Many are struggling with the high cost of living in apartments. They are trying to find housing, lack affordable housing, and have all of the pressures that drive many people to join the steady line at food banks every weekend. It is quite appalling for a country as wealthy as we are, and in a city as large and successful as what Toronto has been. I am sad to say that there is nothing in this budget that is going to help the residents of York West and Toronto, or there is very little, if anything.
The reality is that our economic growth rate has not been this poor since the days of R. B. Bennett. The government should have used this budget to invest in infrastructure, education, and other areas that would help to get Canada on track and help to create jobs, and to invest in making our country stronger and more effective.
Instead, this budget provides little more, again, than smoke and mirrors. It provides even less for the average middle-class family in this country.
Budget 2014 speaks directly to the government's priorities, which is why it is good to be clear about the government's priorities versus our priorities as the Liberal Party of Canada. There is nothing in here for seniors who are struggling with limited increases in their pensions while they struggle to pay for more prescription drugs that continue to become more and more expensive.
There is nothing for the many students going to York University, in my riding, and to other universities and colleges across Canada, to deal with the high tuition fees. There is nothing as far as jobs when students graduate. They may get through school with a big debt, but then they will not have jobs at the end of the day. Those are serious problems that governments need to look at and try to find solutions for.
There is nothing to address the fact that the only thing keeping pace with the GDP growth over the past 10 years has been household debt. We know, from all of our analysts, that the amount of debt that all Canadian families are carrying continues to increase every year.
What about veterans? There is nothing to help veterans make ends meet any easier.

(Dataset entries)
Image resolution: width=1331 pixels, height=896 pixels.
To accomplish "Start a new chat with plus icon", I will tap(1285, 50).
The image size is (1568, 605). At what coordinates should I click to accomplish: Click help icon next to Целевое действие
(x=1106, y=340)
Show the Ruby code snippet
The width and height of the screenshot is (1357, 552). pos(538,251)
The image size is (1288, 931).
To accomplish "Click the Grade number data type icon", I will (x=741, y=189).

==

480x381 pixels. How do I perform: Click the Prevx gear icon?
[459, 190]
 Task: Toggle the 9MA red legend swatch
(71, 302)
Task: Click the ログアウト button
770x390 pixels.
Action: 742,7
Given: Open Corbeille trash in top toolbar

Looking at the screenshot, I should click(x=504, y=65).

WHAT IS EXPECTED:
Answer these questions using the Budget 2014 passage.
(a) Since whose days has the economic growth rate reportedly not been this poor?
(b) Which university in the speaker's riding is named?
(c) What has been the only thing keeping pace with GDP growth over the past 10 years?

RESULT BELOW:
(a) R. B. Bennett
(b) York University
(c) Household debt